▶ Aim of the task
Go over the lines below, and when one contains the word "target", copy it.

━━ Data for review

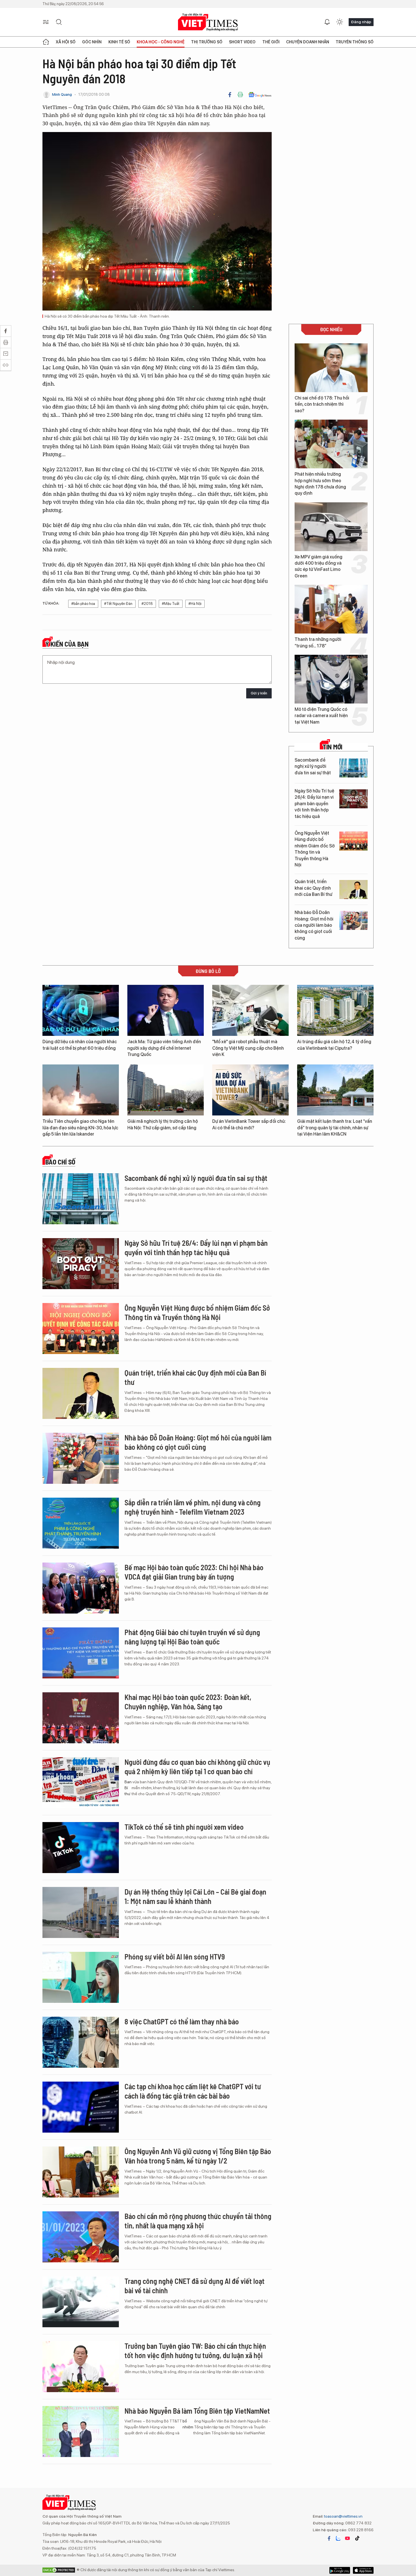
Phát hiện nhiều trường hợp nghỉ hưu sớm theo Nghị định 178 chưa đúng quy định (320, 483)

━━━━
━━ Data for review

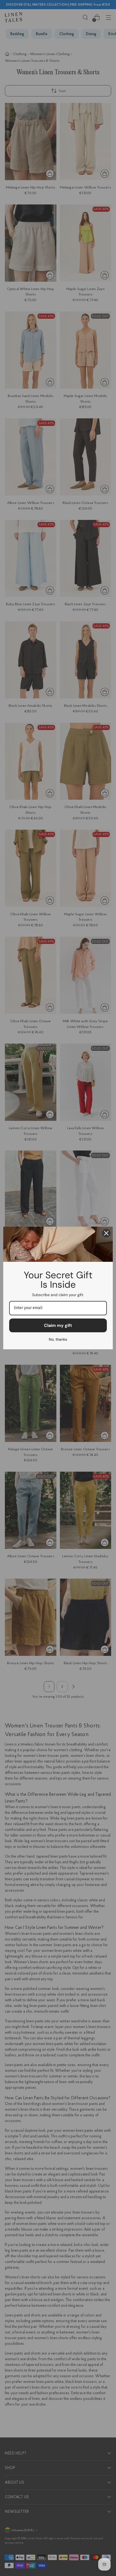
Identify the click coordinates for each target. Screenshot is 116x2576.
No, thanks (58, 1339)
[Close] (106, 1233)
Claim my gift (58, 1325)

━━━━
━━ Data for review

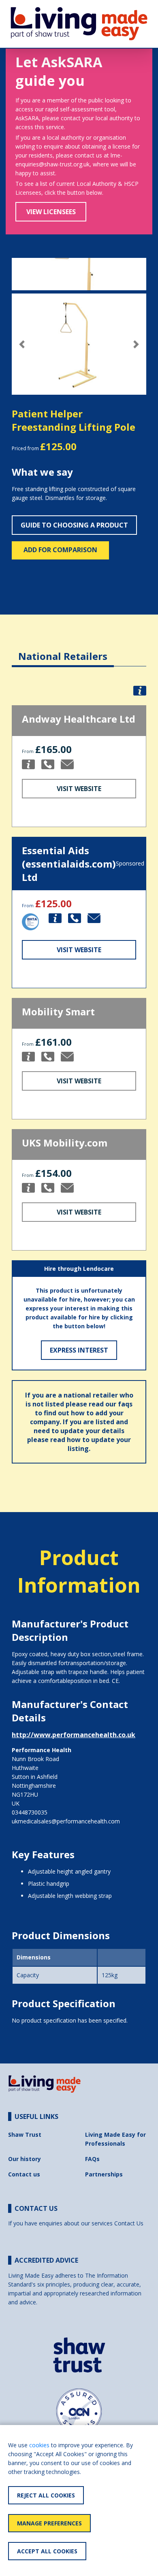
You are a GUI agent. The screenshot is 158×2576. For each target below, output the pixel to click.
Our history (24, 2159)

━━━━

▶ Response to this exercise
Identify the click coordinates for each target. Screenshot is 116x2576.
You are a GUI agent. The screenshot is 158×2576. For each target below, output the pixel to click.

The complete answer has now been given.